In Japan, the prefectures which produce the most matsutake are Iwate, Yamagata (山形), Nagano, Kyoto, Hyogo, Wakayama (和歌山), Okayama (岡山), and Hiroshima (広島). As such, if you happen to be in these prefectures during autumn, do try their local matsutake dishes.
The matsutake can be found in many dishes but the more common ways would have to be grilling it and in a dobin mushi (土瓶蒸し – traditional Japanese seafood broth). Nowadays, many restaurants introduce an all-matsutake set meal during autumn where they make full use of this seasonal ingredient in every way imaginable. For example, in this set meal offered by Shouraitei (Japanese only) in Nagano Prefecture’s Ueda City (上田市), the matsutake can be found in the appetizer wine, dobin mushi, appetizer, boiled dish, grilled dish, sukiyaki (すきやき), tempura (天麩羅), chawanmushi (茶碗蒸し – steamed savory egg custard), and takikomi-gohan (炊き込みご飯 – rice seasoned with dashi and soy sauce, etc.). Depending on the set you choose, the amount of matsutake used and the number of dishes offered will differ and the prices range from 6,480 yen to a whooping 21,600 yen (inclusive of tax)! If a full meal may be too much for you, you can opt for a la carte dishes which should be less taxing on your wallet.
Last but not least, the kaki i.e. persimmon is something which you should not miss this autumn. Other than Okinawa (沖縄) Prefecture, this fruit is grown everywhere in Japan although the harvest volumes in the colder Tohoku Region (東北地方) and Hokkaido are limited due to the low temperatures. As such, you might want to visit the top 3 prefectures producing the most kaki i.e. Wakayama, Nara (奈良), and Fukuoka (福岡) to sample this autumn delicacy while you are in Japan. Although there are as many as 1,000 types of kaki in the world, the two main categories in Japan are the shibugaki (渋柿) i.e. sour persimmon and amagaki (甘柿) i.e. sweet persimmon. The shibugaki is hard even when it’s ripe and maintains its sourness. On the other hand, the amagaki is said to have mutated suddenly from the shibugaki variety where it is sour at first and gradually becomes sweet as it ripens.

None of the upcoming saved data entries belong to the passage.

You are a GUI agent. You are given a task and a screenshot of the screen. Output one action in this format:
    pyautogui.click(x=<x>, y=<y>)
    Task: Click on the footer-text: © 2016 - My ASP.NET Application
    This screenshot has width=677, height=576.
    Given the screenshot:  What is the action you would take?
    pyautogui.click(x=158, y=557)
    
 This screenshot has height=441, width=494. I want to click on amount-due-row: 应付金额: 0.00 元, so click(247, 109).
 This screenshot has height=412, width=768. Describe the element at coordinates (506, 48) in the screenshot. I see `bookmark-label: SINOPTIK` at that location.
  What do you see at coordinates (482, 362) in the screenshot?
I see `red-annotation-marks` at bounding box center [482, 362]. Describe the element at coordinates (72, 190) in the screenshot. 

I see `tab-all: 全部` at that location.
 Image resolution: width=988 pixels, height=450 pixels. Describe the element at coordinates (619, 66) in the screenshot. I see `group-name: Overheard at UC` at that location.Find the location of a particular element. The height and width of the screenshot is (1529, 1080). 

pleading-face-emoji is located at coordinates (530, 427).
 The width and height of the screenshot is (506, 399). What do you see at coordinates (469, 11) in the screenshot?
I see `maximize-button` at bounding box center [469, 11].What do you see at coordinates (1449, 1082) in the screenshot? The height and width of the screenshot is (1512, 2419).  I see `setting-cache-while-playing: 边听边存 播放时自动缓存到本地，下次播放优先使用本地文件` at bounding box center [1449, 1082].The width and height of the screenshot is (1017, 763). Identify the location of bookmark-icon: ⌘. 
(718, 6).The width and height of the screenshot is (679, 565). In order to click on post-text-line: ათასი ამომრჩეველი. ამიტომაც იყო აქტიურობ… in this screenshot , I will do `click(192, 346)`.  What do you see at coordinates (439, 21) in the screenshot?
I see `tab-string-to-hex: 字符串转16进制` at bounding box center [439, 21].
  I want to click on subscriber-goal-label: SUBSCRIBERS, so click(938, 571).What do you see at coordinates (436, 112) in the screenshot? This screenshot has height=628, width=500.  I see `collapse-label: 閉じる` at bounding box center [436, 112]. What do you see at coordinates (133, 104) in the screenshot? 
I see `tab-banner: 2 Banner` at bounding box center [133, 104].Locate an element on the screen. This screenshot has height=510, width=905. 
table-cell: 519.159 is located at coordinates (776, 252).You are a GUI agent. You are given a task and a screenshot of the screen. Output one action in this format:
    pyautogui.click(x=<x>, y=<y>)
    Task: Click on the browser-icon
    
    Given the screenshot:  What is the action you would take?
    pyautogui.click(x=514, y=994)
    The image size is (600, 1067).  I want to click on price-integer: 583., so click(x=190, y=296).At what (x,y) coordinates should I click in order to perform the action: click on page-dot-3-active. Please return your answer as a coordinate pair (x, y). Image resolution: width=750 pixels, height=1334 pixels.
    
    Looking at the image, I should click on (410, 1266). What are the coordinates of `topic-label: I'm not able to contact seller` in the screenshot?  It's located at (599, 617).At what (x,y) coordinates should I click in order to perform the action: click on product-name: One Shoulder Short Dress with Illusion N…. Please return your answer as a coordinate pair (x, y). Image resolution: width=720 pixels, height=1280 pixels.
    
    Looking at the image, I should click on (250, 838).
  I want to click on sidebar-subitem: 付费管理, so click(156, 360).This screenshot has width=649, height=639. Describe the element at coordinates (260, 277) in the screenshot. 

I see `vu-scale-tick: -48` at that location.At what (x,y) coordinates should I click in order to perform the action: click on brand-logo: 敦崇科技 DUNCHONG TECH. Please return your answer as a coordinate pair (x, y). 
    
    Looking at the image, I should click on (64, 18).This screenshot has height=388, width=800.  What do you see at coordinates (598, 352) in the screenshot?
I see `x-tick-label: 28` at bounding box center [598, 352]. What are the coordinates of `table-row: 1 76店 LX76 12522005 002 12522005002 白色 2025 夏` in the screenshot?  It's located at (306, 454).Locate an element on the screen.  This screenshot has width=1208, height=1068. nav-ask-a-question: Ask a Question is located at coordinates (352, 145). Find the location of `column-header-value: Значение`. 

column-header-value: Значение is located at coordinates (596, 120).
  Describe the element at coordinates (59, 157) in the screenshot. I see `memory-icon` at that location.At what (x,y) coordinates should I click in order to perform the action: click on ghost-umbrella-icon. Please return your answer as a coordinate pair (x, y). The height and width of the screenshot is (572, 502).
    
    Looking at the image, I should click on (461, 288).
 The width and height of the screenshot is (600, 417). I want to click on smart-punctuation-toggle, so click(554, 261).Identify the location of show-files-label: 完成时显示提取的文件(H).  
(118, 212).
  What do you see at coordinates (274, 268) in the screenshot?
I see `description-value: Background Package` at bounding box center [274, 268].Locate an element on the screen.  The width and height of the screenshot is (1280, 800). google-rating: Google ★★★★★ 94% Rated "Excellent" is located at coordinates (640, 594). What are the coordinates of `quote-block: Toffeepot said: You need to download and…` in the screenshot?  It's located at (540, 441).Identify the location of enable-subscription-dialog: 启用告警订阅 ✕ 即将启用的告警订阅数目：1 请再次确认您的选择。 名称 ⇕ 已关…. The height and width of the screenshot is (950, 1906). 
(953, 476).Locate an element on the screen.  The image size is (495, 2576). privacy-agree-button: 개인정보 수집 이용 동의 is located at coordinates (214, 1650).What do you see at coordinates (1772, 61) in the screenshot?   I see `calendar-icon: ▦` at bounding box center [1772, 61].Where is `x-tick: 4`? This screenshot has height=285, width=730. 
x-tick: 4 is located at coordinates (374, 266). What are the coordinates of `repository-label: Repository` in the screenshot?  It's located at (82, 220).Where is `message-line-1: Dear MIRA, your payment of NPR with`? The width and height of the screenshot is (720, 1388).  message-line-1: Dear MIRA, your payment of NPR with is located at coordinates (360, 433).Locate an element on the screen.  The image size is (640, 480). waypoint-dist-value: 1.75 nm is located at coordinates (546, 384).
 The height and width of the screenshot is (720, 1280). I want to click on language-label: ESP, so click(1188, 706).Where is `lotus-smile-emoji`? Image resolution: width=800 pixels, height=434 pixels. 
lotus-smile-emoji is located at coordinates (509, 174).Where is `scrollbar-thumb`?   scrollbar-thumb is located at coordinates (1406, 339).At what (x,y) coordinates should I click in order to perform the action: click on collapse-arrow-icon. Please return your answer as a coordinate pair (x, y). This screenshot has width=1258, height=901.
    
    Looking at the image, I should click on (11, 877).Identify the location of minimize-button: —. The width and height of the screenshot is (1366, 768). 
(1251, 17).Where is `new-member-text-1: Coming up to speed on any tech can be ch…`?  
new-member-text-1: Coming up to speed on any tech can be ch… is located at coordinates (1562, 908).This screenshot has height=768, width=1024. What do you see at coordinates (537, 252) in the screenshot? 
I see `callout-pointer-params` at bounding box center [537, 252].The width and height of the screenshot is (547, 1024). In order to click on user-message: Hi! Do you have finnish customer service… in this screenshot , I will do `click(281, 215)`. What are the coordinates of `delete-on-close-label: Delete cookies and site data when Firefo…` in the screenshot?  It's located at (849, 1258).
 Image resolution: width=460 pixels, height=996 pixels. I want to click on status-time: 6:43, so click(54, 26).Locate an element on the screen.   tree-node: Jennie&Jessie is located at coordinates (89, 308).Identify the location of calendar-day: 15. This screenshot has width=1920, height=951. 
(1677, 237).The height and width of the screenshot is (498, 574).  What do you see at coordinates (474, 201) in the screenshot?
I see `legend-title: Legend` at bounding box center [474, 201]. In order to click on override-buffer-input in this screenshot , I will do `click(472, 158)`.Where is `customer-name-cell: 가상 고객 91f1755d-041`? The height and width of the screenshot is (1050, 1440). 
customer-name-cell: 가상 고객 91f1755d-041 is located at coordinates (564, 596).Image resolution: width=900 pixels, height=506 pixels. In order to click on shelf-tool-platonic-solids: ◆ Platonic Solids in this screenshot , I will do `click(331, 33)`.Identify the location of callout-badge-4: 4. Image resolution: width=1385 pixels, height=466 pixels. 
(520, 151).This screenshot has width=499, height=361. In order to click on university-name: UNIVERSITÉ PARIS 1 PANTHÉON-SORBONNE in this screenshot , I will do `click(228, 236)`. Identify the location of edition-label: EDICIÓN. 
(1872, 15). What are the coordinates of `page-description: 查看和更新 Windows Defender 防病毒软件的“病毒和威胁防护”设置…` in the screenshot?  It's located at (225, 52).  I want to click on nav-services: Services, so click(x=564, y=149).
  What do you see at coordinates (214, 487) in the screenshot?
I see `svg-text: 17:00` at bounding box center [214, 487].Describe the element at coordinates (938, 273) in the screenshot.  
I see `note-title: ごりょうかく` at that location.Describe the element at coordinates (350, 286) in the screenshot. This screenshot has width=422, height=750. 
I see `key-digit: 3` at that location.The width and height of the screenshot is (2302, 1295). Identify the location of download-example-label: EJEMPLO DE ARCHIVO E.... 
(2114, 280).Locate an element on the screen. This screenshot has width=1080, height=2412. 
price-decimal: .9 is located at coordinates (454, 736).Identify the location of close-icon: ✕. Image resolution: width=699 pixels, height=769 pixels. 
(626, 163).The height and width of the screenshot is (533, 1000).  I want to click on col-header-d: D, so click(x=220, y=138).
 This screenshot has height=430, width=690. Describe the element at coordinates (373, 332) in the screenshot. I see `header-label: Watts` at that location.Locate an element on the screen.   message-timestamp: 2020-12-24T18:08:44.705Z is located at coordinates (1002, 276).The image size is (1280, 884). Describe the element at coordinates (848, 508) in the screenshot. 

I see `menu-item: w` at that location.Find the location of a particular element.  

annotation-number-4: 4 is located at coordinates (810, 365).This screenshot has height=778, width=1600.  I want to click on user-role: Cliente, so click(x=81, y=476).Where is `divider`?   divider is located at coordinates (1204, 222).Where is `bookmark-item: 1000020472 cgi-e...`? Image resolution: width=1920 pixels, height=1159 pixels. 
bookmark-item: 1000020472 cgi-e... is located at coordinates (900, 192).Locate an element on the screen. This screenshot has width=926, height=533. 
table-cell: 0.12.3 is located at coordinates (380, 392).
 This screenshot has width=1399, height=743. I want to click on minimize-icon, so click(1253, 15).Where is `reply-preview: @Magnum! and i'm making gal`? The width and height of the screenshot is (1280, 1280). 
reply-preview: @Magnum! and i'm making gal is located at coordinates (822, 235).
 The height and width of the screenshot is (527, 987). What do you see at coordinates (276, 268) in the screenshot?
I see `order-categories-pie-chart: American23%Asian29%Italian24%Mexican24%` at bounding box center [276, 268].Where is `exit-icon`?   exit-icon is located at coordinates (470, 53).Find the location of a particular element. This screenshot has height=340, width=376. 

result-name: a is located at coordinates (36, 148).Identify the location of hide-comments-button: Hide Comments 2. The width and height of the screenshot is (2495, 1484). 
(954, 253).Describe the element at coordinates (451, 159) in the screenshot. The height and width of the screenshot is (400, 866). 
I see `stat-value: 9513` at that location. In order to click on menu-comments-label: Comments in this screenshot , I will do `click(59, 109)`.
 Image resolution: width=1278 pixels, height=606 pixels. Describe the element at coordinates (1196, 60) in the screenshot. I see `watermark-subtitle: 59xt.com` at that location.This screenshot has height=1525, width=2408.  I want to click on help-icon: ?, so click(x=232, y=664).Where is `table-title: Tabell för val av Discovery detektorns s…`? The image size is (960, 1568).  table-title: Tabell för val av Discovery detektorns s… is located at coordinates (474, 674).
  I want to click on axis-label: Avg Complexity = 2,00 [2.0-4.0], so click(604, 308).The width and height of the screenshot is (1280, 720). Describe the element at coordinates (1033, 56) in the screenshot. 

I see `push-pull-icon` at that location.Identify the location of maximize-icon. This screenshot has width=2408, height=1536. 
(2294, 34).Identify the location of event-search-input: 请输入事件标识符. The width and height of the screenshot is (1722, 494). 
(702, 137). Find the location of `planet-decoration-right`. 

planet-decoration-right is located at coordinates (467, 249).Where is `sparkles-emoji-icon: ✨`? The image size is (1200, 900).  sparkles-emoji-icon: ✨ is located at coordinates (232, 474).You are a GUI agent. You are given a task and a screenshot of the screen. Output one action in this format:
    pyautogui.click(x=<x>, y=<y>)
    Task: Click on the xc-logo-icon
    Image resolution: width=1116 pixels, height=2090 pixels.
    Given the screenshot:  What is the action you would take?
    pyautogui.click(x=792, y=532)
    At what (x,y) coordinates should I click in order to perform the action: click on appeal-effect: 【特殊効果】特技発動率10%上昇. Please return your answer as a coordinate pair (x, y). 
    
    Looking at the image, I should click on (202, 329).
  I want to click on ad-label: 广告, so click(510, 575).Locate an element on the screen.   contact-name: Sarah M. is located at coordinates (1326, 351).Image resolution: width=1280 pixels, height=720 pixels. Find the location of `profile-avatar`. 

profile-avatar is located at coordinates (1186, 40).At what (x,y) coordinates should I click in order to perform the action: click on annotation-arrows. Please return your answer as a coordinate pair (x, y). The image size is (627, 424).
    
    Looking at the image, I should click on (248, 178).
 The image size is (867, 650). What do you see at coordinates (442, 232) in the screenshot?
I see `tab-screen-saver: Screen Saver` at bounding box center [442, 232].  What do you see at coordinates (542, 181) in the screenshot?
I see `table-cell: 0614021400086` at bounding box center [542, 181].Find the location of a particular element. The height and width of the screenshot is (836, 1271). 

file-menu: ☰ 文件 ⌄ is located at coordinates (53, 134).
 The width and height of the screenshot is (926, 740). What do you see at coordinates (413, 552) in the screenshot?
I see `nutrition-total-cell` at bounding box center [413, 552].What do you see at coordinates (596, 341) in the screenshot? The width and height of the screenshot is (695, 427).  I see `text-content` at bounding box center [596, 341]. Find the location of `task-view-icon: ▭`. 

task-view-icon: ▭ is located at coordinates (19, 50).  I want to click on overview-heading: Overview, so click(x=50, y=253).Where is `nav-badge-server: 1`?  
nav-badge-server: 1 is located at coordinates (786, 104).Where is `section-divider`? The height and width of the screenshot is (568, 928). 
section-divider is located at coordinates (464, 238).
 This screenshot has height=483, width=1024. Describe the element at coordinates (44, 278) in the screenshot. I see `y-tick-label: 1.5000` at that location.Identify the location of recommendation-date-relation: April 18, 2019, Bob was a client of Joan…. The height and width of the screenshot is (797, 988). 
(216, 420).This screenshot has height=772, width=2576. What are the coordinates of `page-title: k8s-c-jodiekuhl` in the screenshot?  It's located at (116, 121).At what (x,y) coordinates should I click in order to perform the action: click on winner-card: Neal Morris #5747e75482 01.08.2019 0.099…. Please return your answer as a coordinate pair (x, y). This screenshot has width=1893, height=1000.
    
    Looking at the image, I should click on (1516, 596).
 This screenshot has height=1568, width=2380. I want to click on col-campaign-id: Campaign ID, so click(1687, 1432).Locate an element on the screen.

As the shibugaki’s flesh is too tough and sour, it has to be processed or left to soften over time. To process the shibugaki, hot water or alcohol is usually added to the fruits straight after they are harvested. Depending on the variety of shibugaki, the handling method will differ. In terms of the fruit’s uses, the kaki can be sun-dried to become a snack while at Kagoshima, the fruits are used in onsen baths. Besides these, the kaki can be fermented with rice bran and made into products such as snacks, jam, yokan (羊羹), jelly, chocolates, ice cream, vinegar, wine, sherbet, and curry.
Wakayama Prefecture, which is the no. 1 producer of kaki, has a web page (Japanese only) offering ideas on how to incorporate the fruit into savory dishes and desserts. In the savory dishes section, other parts of the kaki tree can also be utilized e.g. the leaves are used to wrap the kaki no ha sushi (柿の葉寿司). Alternatively, the fruit can be put into the makizushi (巻き寿司) along with cucumber and egg strips. How about adding kaki to your curry, sweet and sour pork, grilled rolled bacon, or salads then? As for desserts, the suggested creations include a dizzying variety of sherbet, ice cream, yogurt, pudding, steamed bread, doughnuts, mille-feuille, juices, kanten (寒天 – agar jelly), manju (饅頭 – a type of Japanese confection), muffins, and cupcakes. You might want to try making some of these recipes at home when kaki is in season!
Having read so much about these four signature autumn foods, are you eager to treat your taste buds to a wonderful feast this season? Do grab a hold of them before they are gone and have a fun time exploring the endless ways which these ingredients can be utilized in!